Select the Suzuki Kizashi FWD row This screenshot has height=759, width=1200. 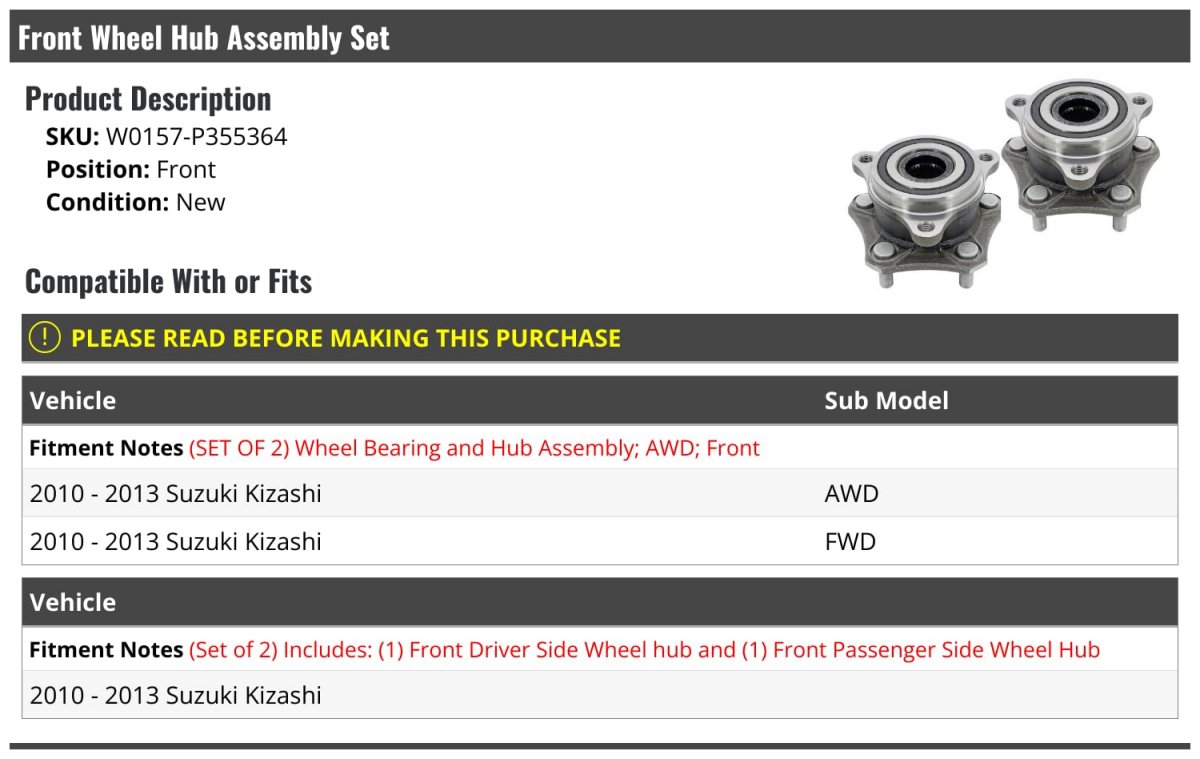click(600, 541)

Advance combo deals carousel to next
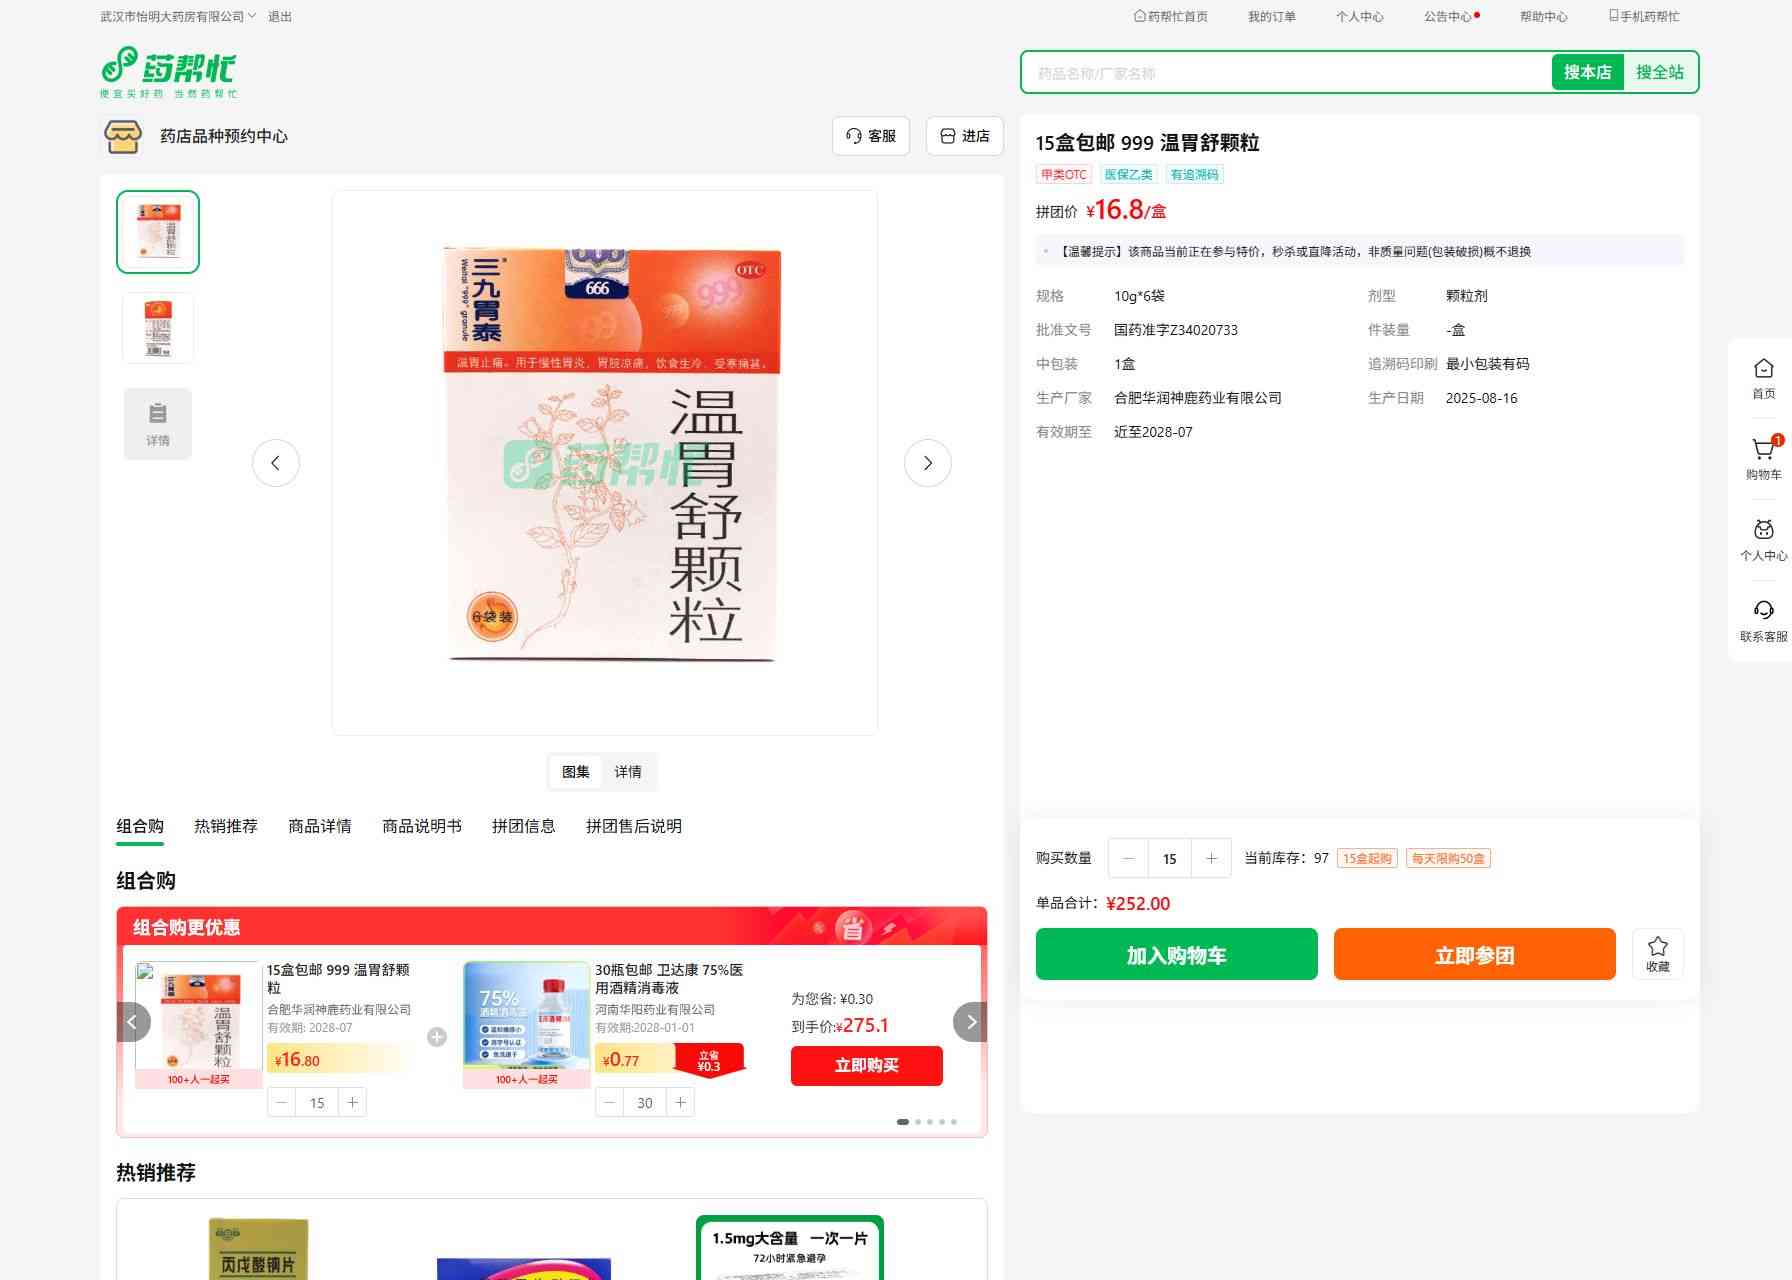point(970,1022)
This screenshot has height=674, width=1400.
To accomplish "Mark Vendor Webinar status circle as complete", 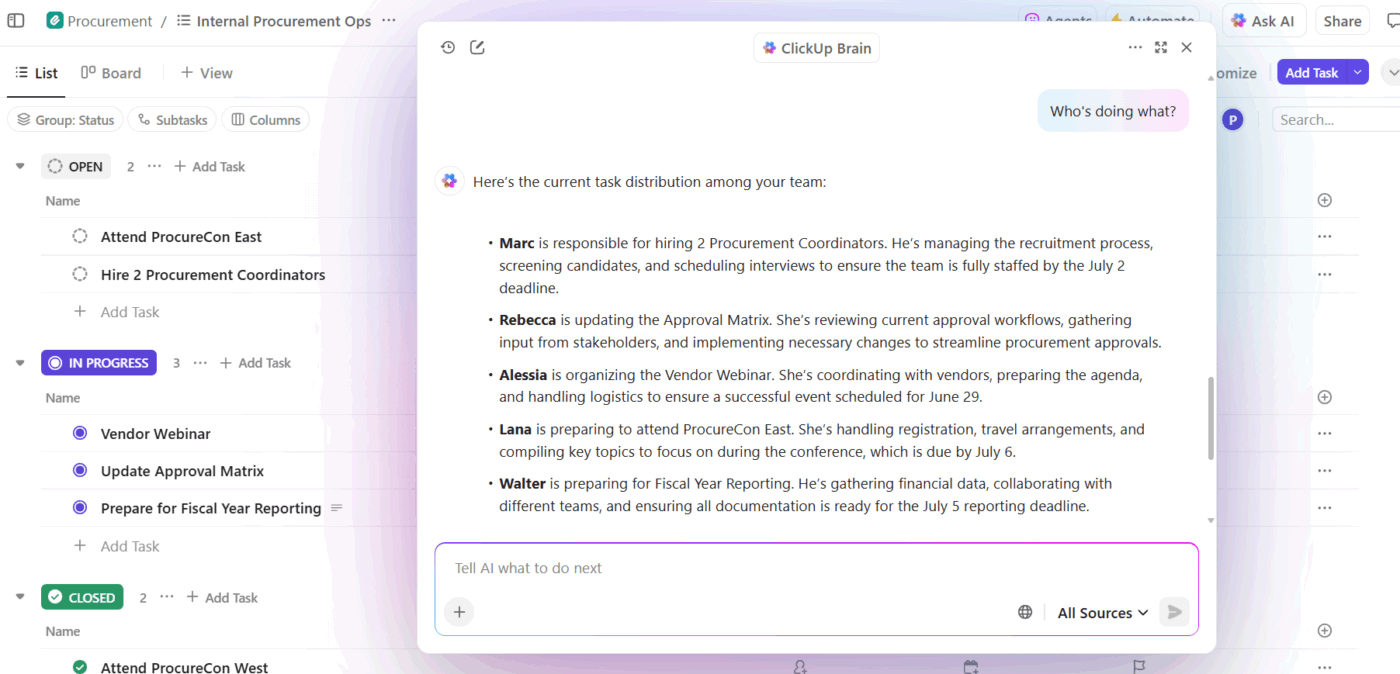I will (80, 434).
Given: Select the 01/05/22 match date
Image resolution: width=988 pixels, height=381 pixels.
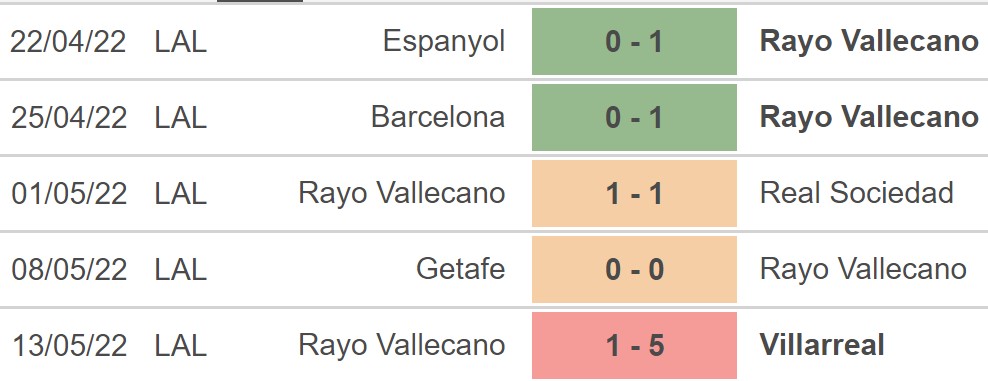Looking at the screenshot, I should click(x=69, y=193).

THE TASK: A faithful copy is needed of the lines from the one containing "Given: Select the 01/05/22 match date" through the last line of the data above, with pictures left out.

RESPONSE BELOW:
Given: Select the 01/05/22 match date
Image resolution: width=988 pixels, height=381 pixels.
Looking at the screenshot, I should click(x=69, y=193).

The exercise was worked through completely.